Yeah absolutely. And my example isn't a straight battlefield representation. For example, if I have Peasant-Peasant-Greatsword, then I am much less worried if that far left unit breaks and is destroyed because the Greatswords have another "peasant shield" defending them. My example was more to illustrate a concept, with a 300 pt unit beside a 100 pt unit fighting two 200 pt units.
I don't think I can put a number of turns on it. Ultimately it comes down to whether I'm winning my good fights before losing my bad ones, which will vary depending on how outclassed/outclassing I am in each one, and also what the damage is of losing. I care a lot more about Antonian Horsemen crashing through my line than I do about Longbeards.
To me tanking usually denotes a unit that can take a beating pretty well, usually high toughness/armor, lots of damage, and/or not likely to run away (Hawk Heavy Infantry). Tanking is usually the act of standing there, getting hit, and not running away. What NE folks call speedbumps or chumps, we out here call tarpit units. These guys are cheap and weak, with their most redeeming feature being they're not likely to run (Zombies strike me as the best example).
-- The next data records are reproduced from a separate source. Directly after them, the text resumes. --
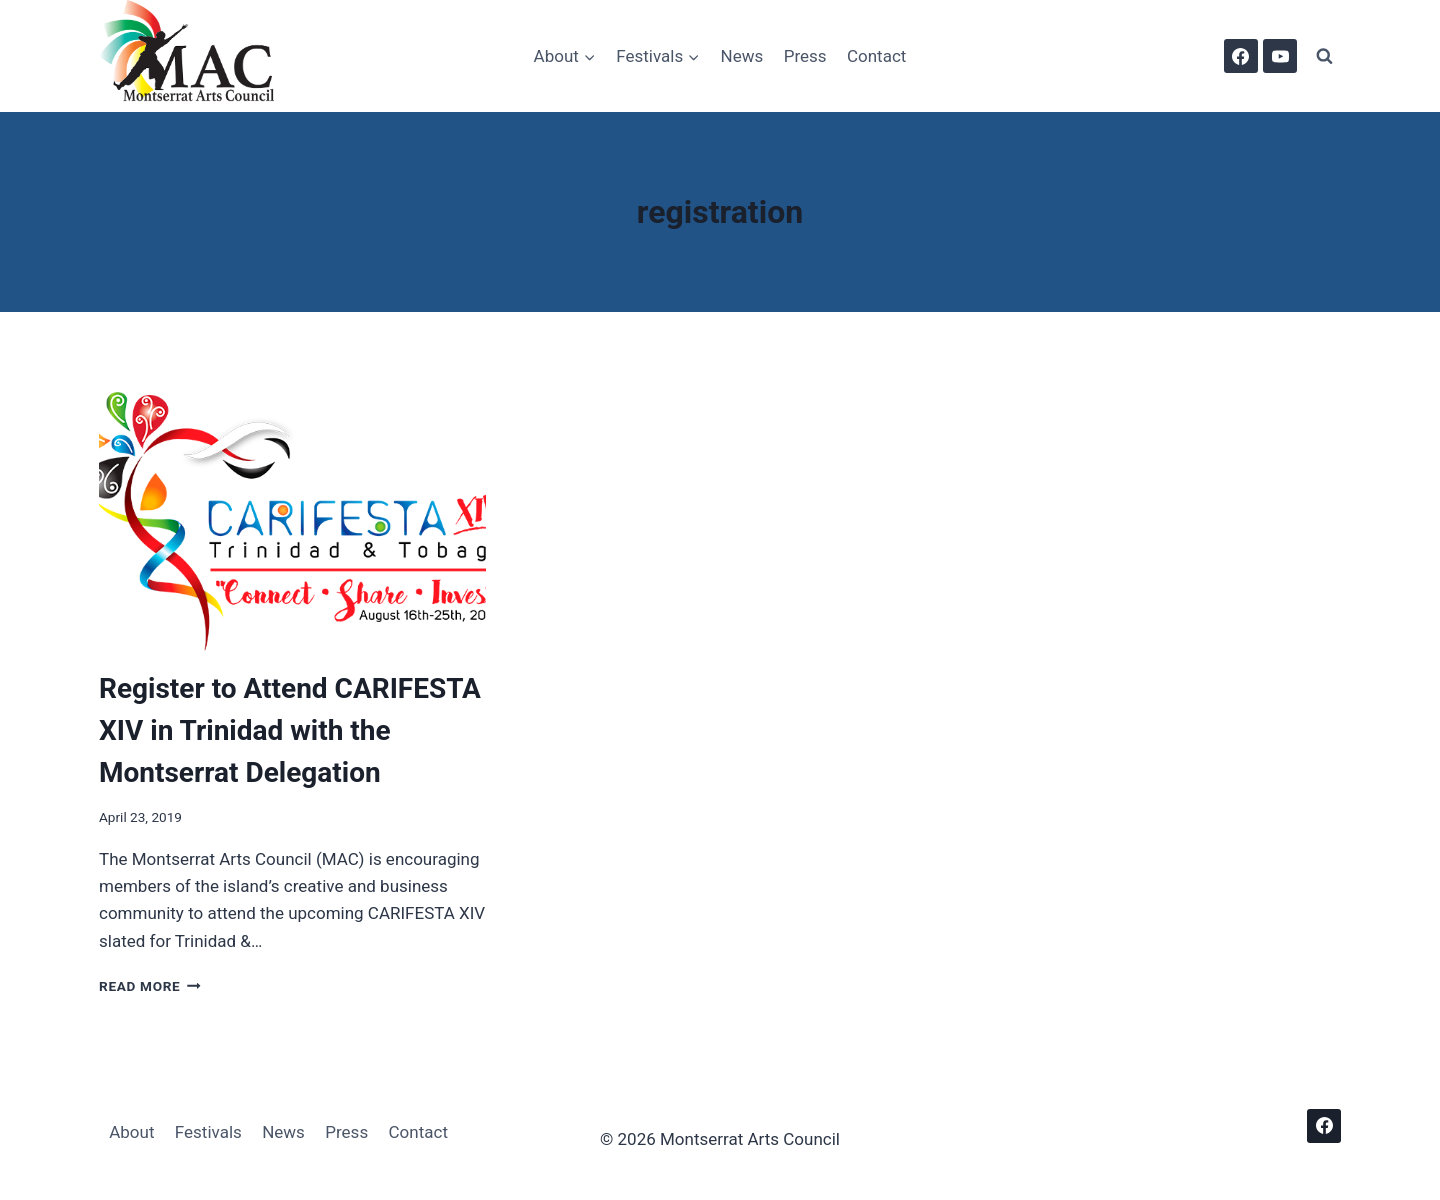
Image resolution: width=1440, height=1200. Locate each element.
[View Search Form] (1324, 56)
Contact (876, 56)
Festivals (208, 1132)
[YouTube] (1280, 56)
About (131, 1132)
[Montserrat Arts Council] (199, 56)
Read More (150, 986)
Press (805, 56)
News (742, 56)
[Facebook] (1241, 56)
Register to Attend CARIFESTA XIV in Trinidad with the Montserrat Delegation (290, 730)
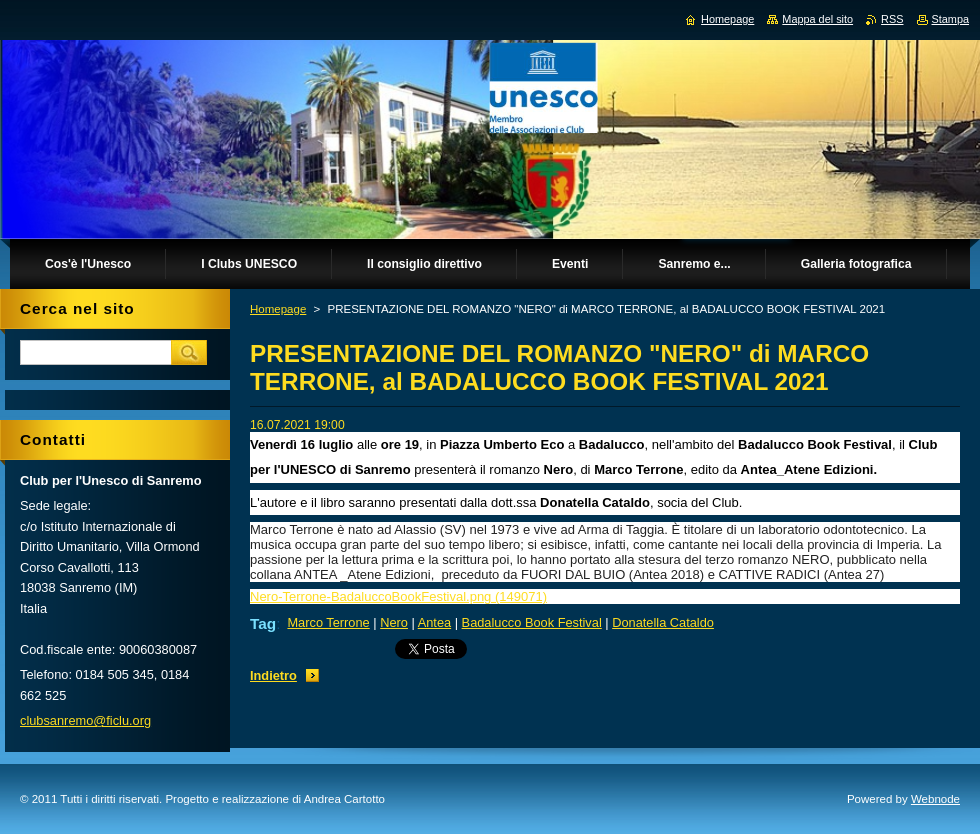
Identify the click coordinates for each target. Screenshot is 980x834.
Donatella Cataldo (663, 622)
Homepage (278, 309)
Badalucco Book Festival (532, 622)
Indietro (273, 675)
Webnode (935, 799)
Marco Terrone (328, 622)
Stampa (950, 19)
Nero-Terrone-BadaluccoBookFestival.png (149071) (398, 596)
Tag (263, 623)
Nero (394, 622)
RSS (892, 19)
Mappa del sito (817, 19)
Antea (434, 622)
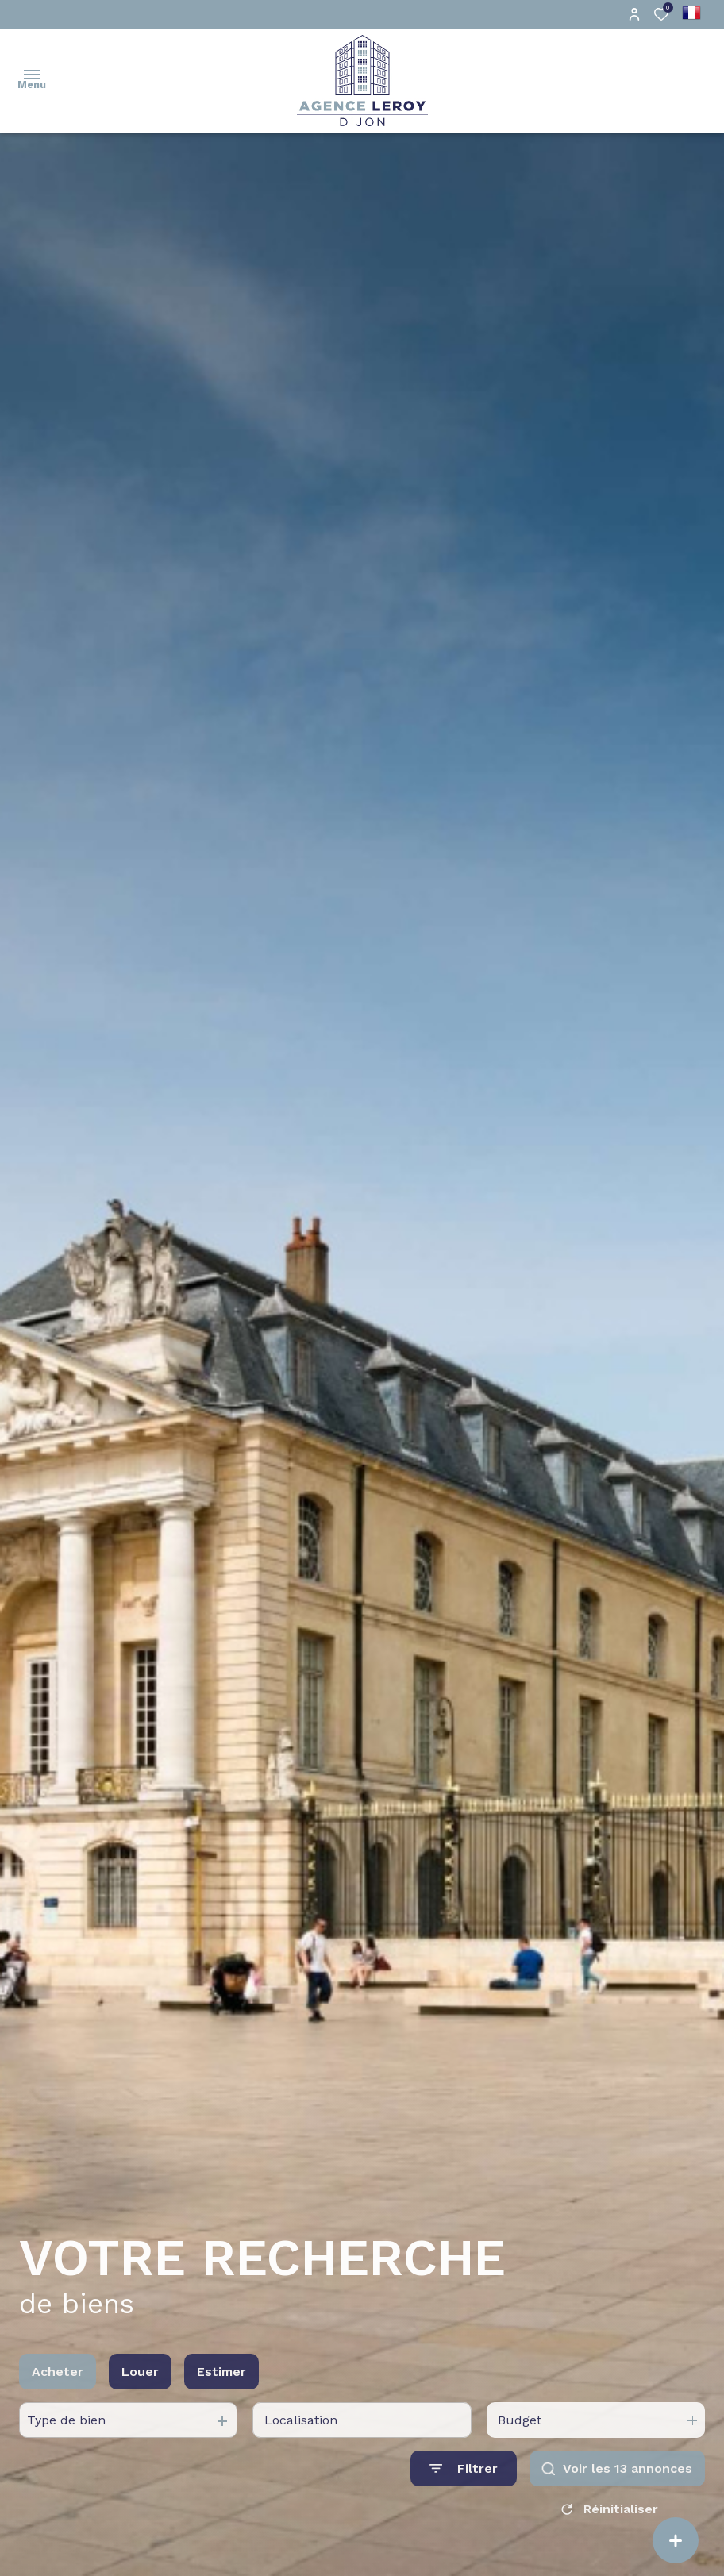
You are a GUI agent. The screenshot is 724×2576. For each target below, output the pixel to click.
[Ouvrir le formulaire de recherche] (463, 2488)
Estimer (221, 2391)
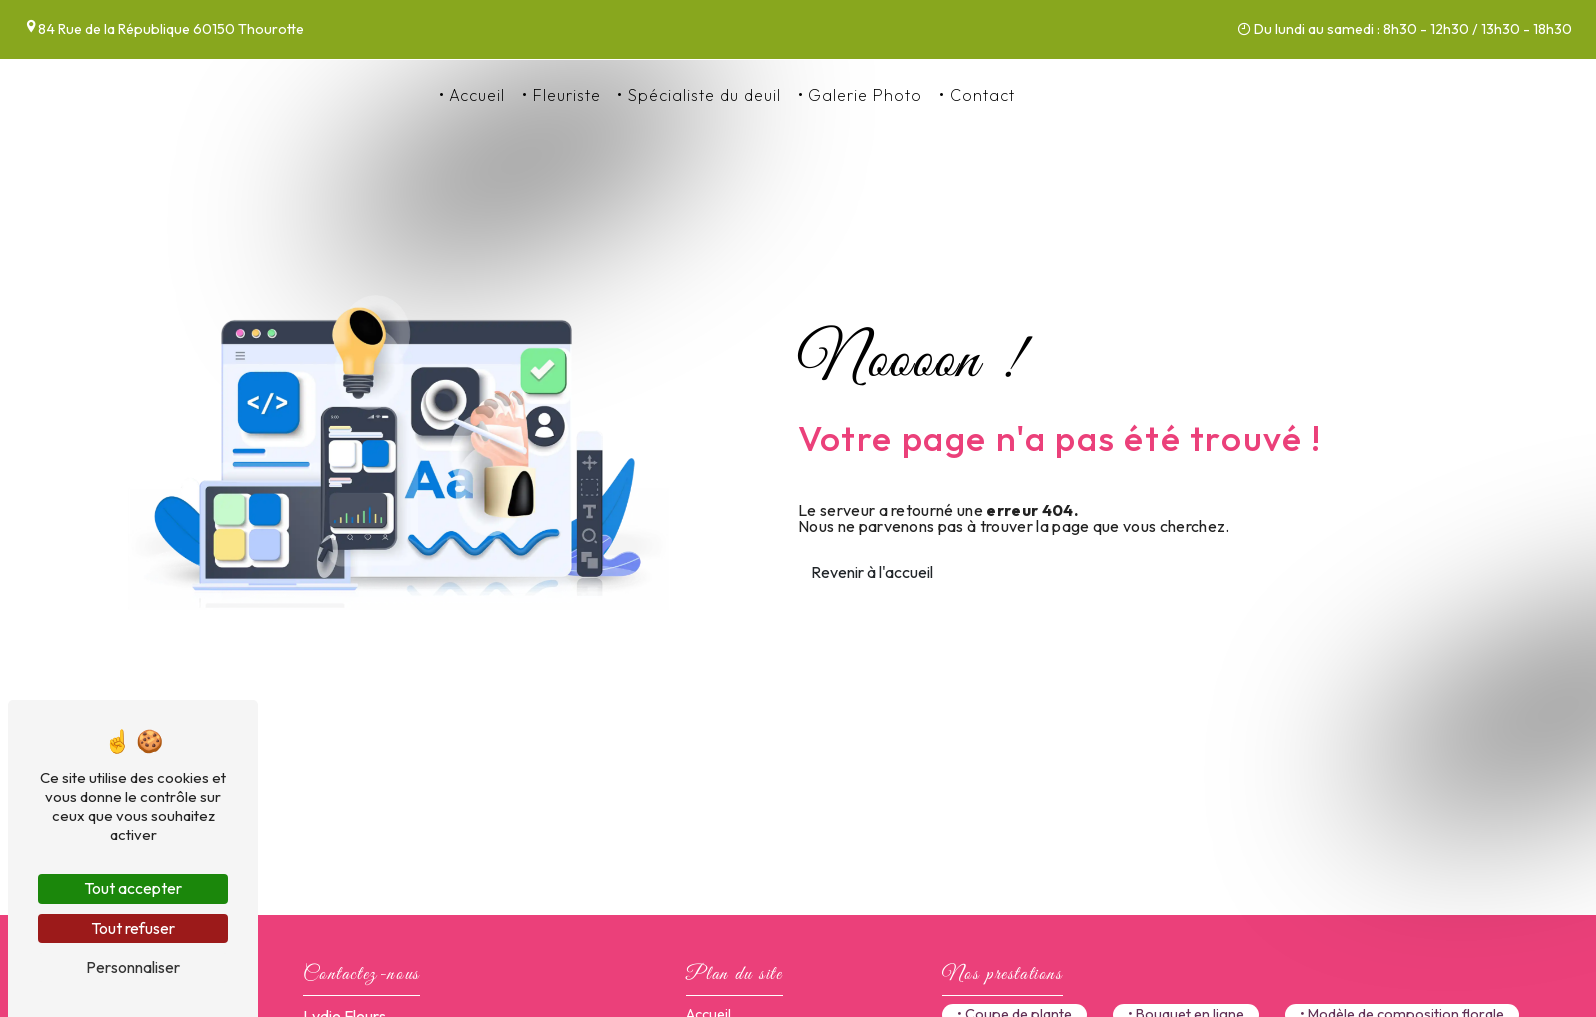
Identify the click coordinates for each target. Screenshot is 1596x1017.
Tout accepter (133, 888)
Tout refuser (133, 928)
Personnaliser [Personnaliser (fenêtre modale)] (133, 967)
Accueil (477, 95)
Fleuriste (567, 95)
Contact (982, 95)
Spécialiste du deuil (704, 95)
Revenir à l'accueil (872, 572)
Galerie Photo (865, 95)
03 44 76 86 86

Oh, and they're cheap.

To me whether a unit is a tarpit or a speedbump (the former connoting that it takes longer to chew through them) is a semantic function of what they're up against. A zombie is a speedbump to Knights but a tarpit to Swordsmen.
Usually it takes a tank (Noun: tough guy) to tank (verb: eat attacks without running). But in my experience, in this game it is better to use a tarpit unit to tank. This can be because of the Pow bonuses everyone gets, because tank units are geared towards grinding wins in a game where you want to win-fast-lose-slow, because the expansion of Green reroll Cge cards makes tarpits less of a gamble, or because the backup rule usually means you can have 2 tarpits for less than the cost of a tank unit, I don't know. I think its probably a confluence of these things.